Saved data entries
*** Begin section ***

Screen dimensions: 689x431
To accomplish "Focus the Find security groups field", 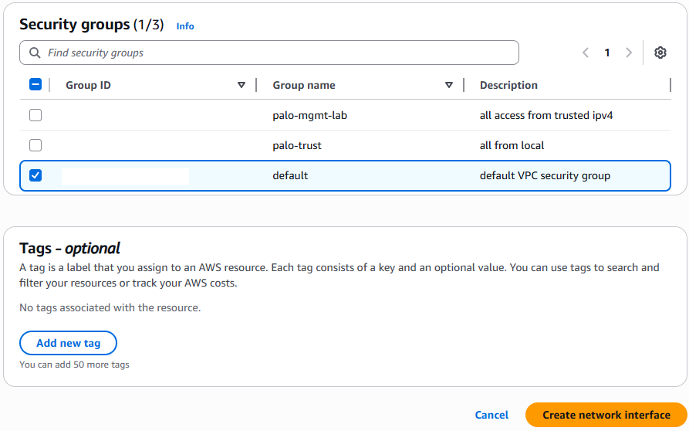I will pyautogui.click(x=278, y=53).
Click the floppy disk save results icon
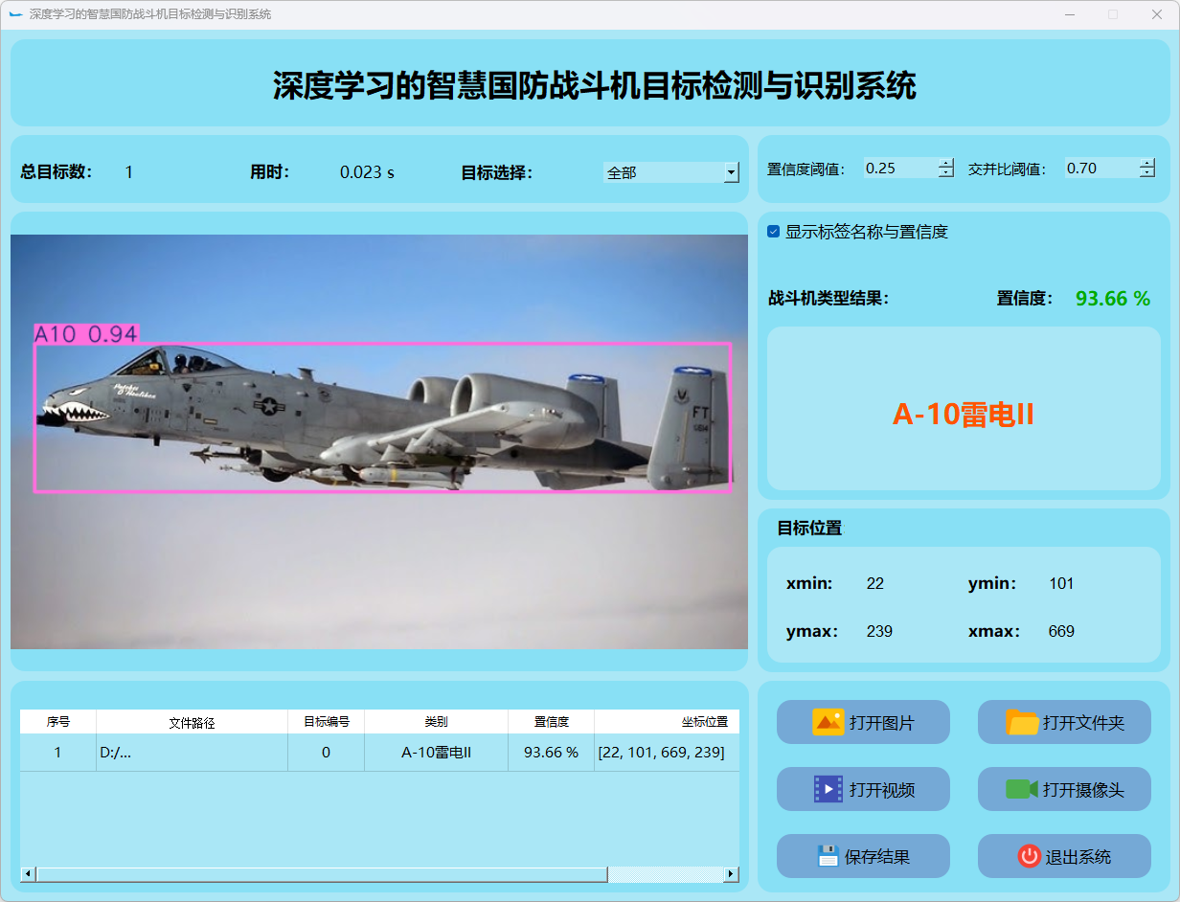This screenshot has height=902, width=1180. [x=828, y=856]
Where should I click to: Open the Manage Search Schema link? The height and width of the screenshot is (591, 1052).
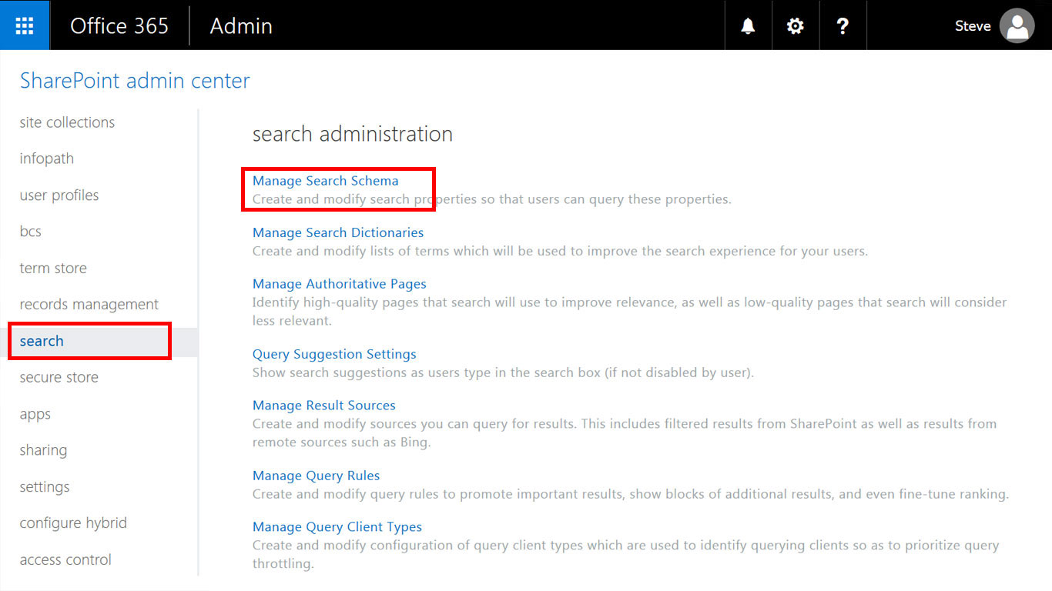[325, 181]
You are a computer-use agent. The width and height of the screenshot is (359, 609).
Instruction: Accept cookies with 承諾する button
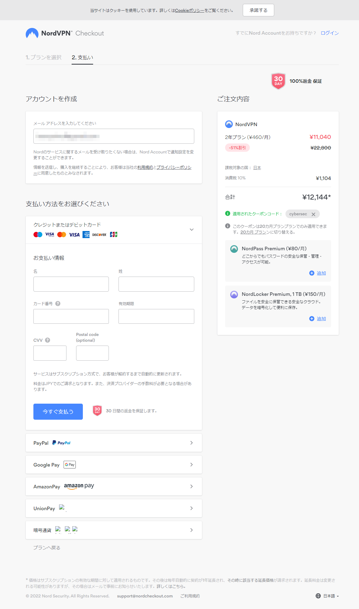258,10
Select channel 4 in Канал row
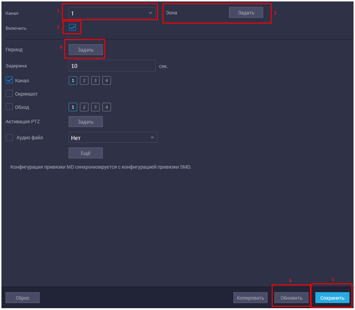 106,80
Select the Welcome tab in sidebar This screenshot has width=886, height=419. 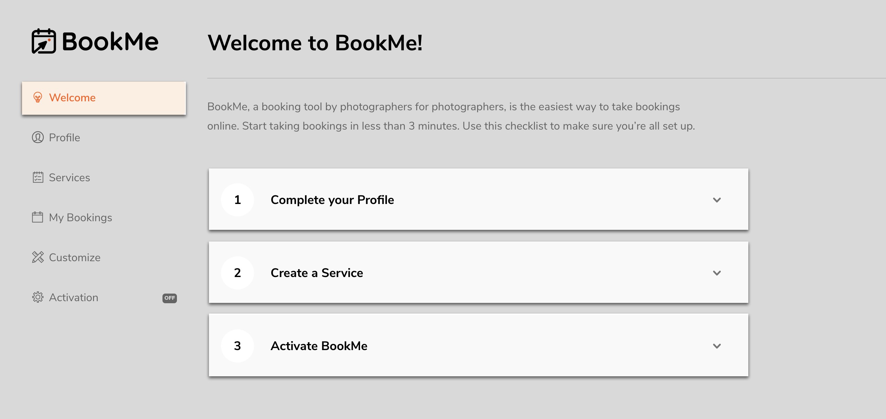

*** End section ***

Extract, word for word, every line from the one holding "Select channel 4 in Канал row" through the closing line of the data above. Do not include any pictures.

Select channel 4 in Канал row
 106,80
Select the Welcome tab in sidebar This screenshot has width=886, height=419. 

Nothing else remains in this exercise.